Field Visit (7 May 1952)

NT 043 934. Earthwork, Saline Hill. Easter Cairn, the easternmost of the triple summits of Saline Hill, terminates in a small knoll whose S and E sides face level ground, and are only 22ft high, but whose other two sides merge with the main slopes of the hill and are steeply inclined – the W side being rocky and virtually precipitous. This knoll has been surrounded by a single bank to form a sub-oval enclosure measuring 200ft from E to W by 120ft from N to S. The bank, which has been constructed by terracing into the hill-slope and by piling the upcast on the outer margin, is still visible in a wasted condition on the E and S sides where it stands about 6ft above the base of the knoll. On the N side, however, it has been completely eroded, and only the quarry-terrace survives; while on the W landslips have destroyed both features. The entrance is situated at the E apex, and there are slight indications of a track (which may be of comparatively recent date) leading thence to the flat top of the knoll. Otherwise the interior is featureless. The work is presumably the ‘camp’ on Saline Hill referred to in the Statistical Account (x, footnote p.312).

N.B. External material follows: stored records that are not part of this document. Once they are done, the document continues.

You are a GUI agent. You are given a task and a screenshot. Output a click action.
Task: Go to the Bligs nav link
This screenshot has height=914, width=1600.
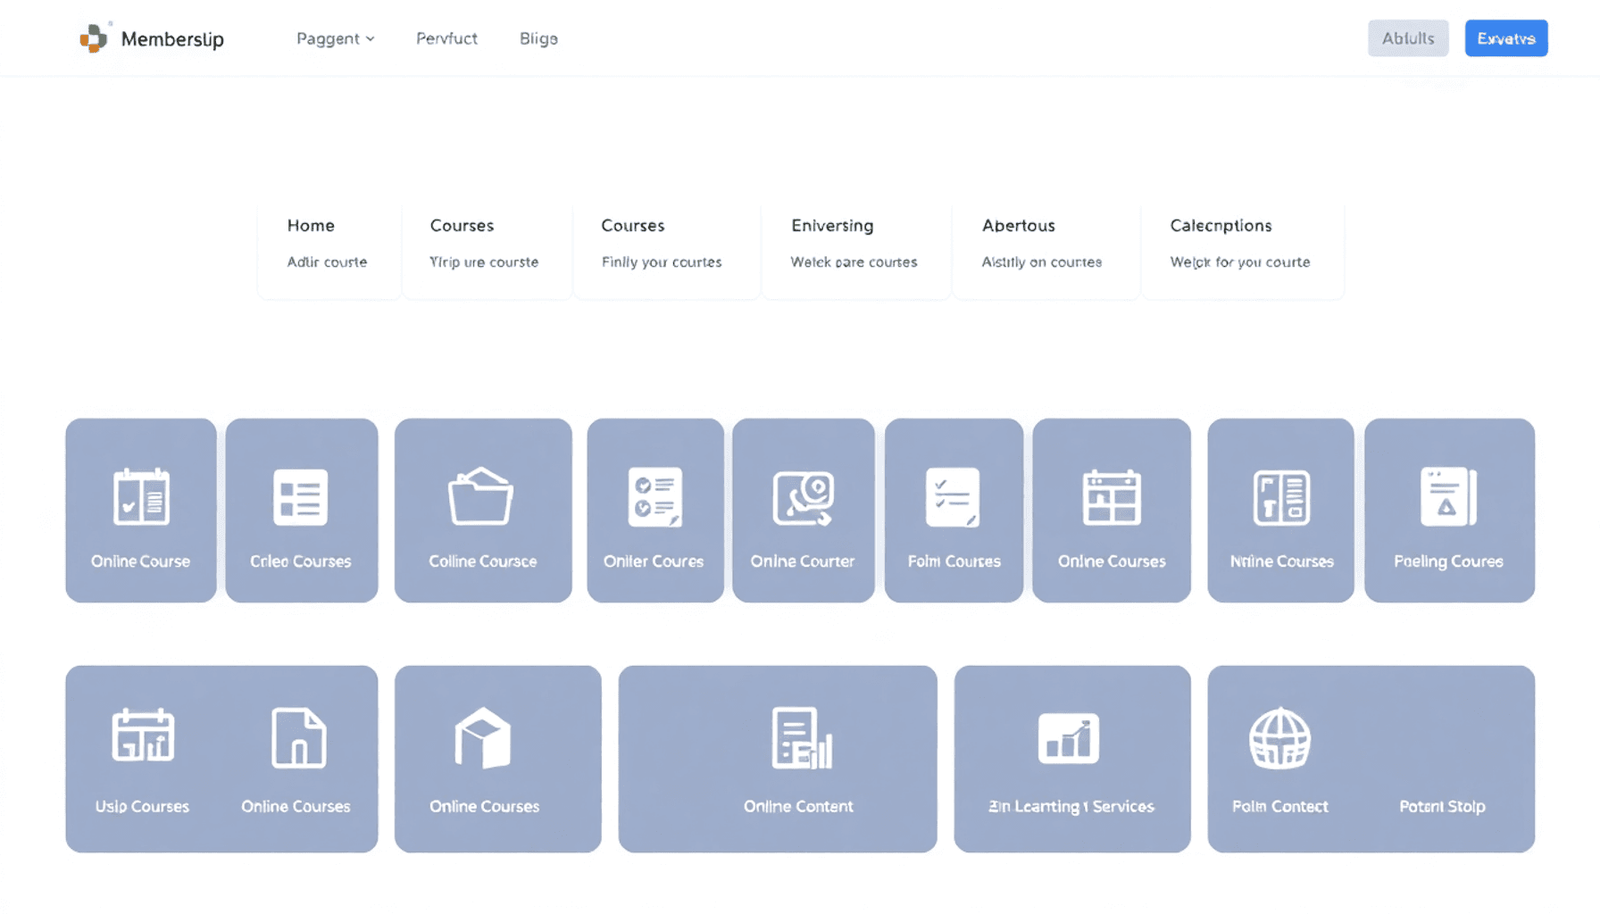[538, 38]
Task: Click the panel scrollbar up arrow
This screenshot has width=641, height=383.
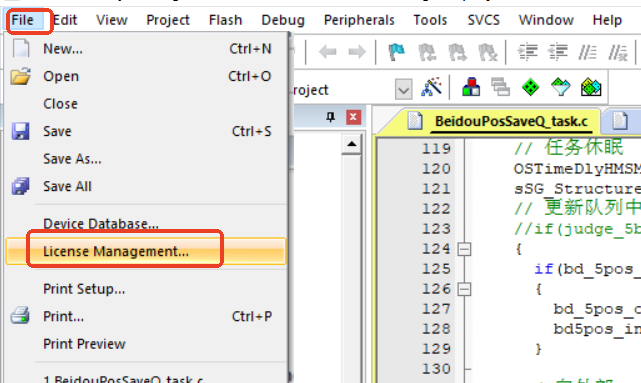Action: click(352, 144)
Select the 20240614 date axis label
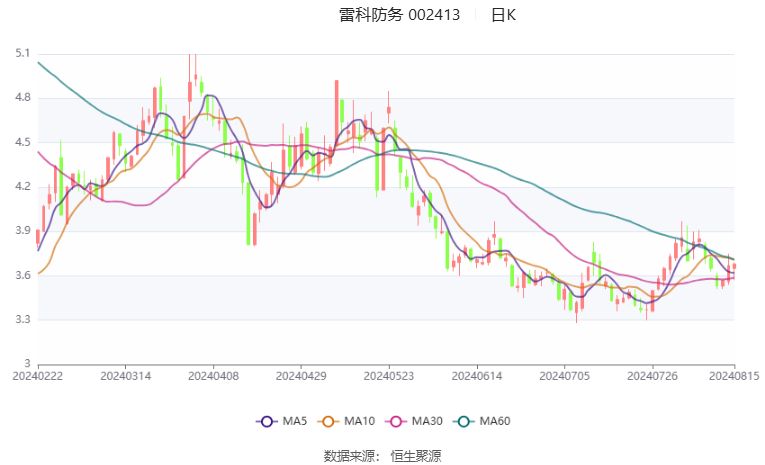 click(x=477, y=376)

Visited by RCAHMS (KAS) 7 May 1952.

Field Visit (19 June 1953)

NT09SW 4 0428 9335.

(Area: NT 0425 9331) The remains of a camp, as it is called, is still to be seen on Saline Hill.

(Name Book 1854).

NT 0428 9335 Around the summit of the part of Saline Hill, known as Easter Cairn, are traces of a fort. (Visible on RAF air photographs CPE/Scot/UK 309 5172-3). The principal feature is a terrace on the south with the course of a stone wall on its crest. This terrace varies from 1.5 - 2.0m in height. It lies a little way below the top of the hill. On the NW the fort is bounded by a sheer cliff, which merges to a steep slope on the north, gradually diminishing towards the east where it is quite gentle. On the west there appears to be an outer rampart with ditch between it and the terrace. The rampart flattened and much spread is only 0.5m in height and some 4.0m in breadth. On the east, the terrace merges with the natural slopes and eventually disappears. Here, the easiest accessible route, are faint traces of an entrance.

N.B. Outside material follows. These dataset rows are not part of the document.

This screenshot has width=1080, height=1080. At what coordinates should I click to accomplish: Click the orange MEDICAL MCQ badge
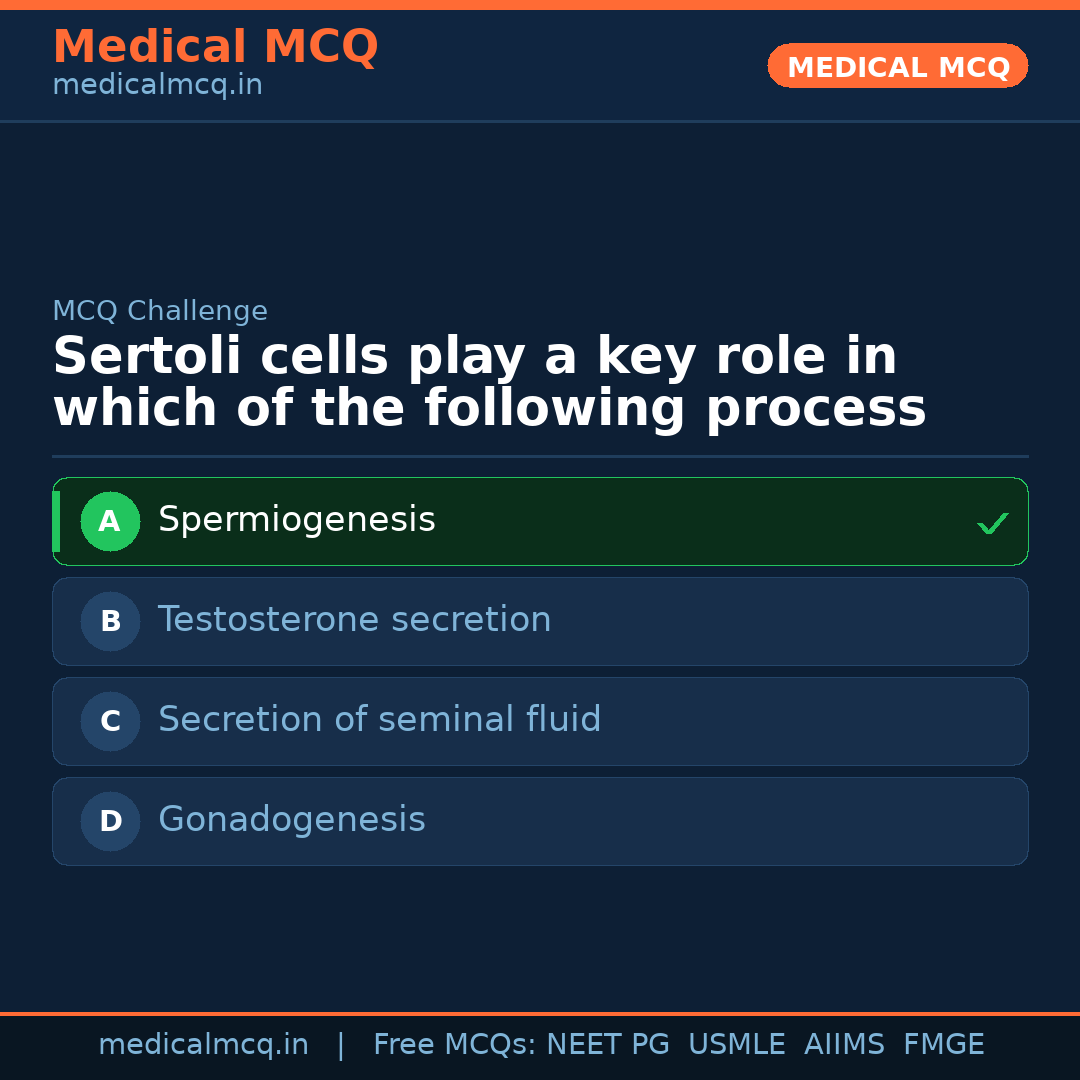coord(897,66)
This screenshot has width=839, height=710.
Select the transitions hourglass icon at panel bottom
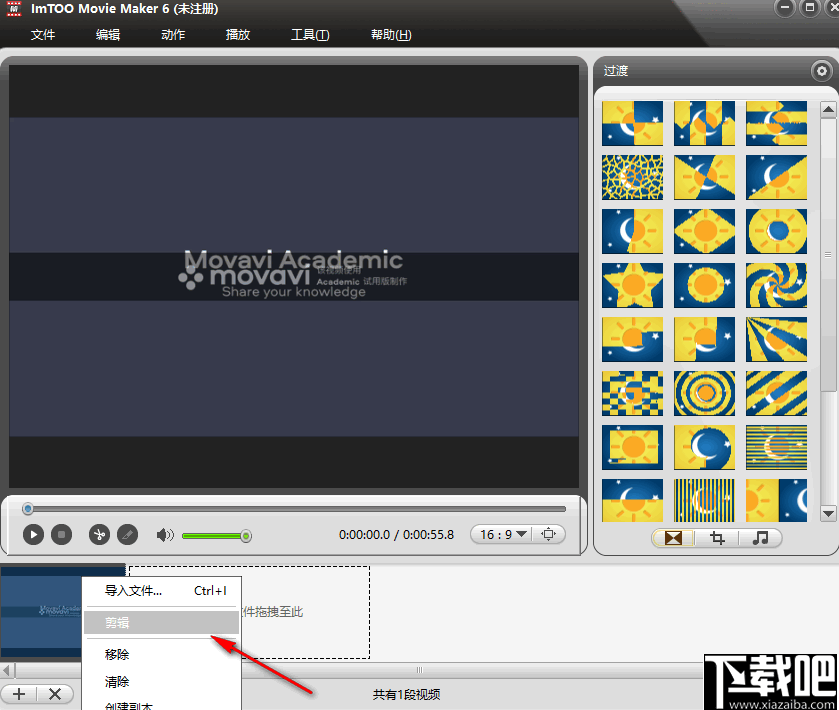coord(671,538)
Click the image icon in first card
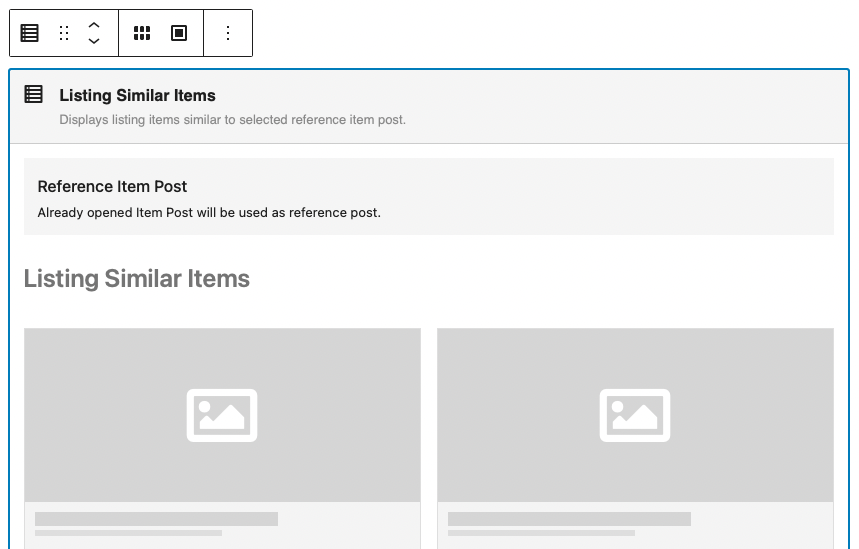The width and height of the screenshot is (859, 549). 222,415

The interior of the fort is uneven, save for a small, fairly level, and oval shaped area on the summit, around which there is the very faint suggestion of another wall; but this was not confirmed. No trace of other defences were found.

Visited by OS (JD) 19 June 1953.

Note (27 June 1953)

Iron Age Hill fort.

Information from R W Feachem (RCAHMS) 27 June 1953.

Reference (1957)

This site is noted in the ‘List of monuments discovered during the survey of marginal land (1951-5)’ (RCAHMS 1957, xiv-xviii).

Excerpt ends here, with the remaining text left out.